At The Crew’s headquarters, players can modify their vehicles, change parts they have unlocked, obtain perks and review their mission progress. Perk points are gained through leveling up their driver. Perks are represented by their story crew. Some perks offer better performance for their cars, while others will give higher experience boosts and other stat influencing abilities. It is complex, but still simple to understand. With the progression in place, it always felt like I was improving something.
Co-op street racing.
The big bullet point Ubisoft touted for The Crew was the always online universe. There are always people driving around, doing their own missions. Co-op is really where the fun is. Even without friends, players can offer a co-op mission when starting one, and anyone in the surrounding area can choose to join. Co-op changes the form of certain missions, like having partners protect another on their team or having anyone in the crew win the race. Running 150 miles per hour with a few buddies is the way to play this game. Every time I was in co-op I had a blast, even if it was just us exploring the world.
There is also a PvP part of the game where players choose a certain faction and compete against each other for said factions.

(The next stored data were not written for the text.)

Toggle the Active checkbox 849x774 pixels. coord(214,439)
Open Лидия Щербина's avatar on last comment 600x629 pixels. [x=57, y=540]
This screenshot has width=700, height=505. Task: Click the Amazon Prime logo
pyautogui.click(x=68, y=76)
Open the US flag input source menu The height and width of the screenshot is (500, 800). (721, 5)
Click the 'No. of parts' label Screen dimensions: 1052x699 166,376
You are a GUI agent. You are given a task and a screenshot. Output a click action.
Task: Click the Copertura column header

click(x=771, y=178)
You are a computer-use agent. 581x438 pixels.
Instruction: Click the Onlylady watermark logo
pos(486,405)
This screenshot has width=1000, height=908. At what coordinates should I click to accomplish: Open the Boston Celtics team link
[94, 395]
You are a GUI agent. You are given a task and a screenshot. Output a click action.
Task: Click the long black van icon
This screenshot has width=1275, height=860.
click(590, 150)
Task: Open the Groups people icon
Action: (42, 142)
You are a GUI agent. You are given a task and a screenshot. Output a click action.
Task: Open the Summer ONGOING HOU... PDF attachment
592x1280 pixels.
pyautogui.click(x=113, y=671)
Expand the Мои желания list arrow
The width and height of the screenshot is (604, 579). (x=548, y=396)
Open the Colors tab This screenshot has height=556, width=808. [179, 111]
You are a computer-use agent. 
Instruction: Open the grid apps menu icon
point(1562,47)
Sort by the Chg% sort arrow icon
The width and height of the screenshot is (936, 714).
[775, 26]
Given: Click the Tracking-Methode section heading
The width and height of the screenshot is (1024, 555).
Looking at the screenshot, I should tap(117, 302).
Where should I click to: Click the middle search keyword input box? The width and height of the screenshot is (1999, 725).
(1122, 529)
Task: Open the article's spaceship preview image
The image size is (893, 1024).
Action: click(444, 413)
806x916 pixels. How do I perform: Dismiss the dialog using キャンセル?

This allows for competitive play, but also extra money and experience that goes towards the single player as well. It’s a nice distraction if players can find other to play with. I found that many people are doing the PvP as much.
The presentation is very well done as well. From the GPS style of the waypoints to the way the car breaks down in the shop when equipping new parts, it really does have some style. While the story is your typical action flick, it’s something I wanted to see, and brought me back to the old Need for Speed days that I enjoyed. Mix that with a pretty well thought out soundtrack and it is a fun package.
Now, there are still some problems. The driving is fine for the most part, but it does take some getting used to especially, coming off of other racing games. While the visuals are fine and the sense of speed is pretty amazing, when actually looking at the environments the textures are pretty bland, and when some of them take a while to load in, it can look downright bad in some spots. Still, I’m supposed to be running 100 miles per hour, so that really isn’t on my mind all the time. Lastly, the load times are long and tedious. I know this is a giant world that has to be loaded in, but the initial load when starting the game can take upwards to a minute and a half. Since this is an online game, the servers need to be as stable as they can, and there were multiple times I was kicked to the main menu due to losing connection to the server. It has become more balanced, but still shows up from time to time.
I know many people have been skeptical of The Crew, and after playing it, I have no issues. Just exploring the world was a blast for me. My time spent with the game was very enjoyable, and with some friends it is even more fun. It has a few issues, but The Crew is a fun game with an action movie story that I think many will enjoy especially in co-op.
Review copy of game provided by publisher.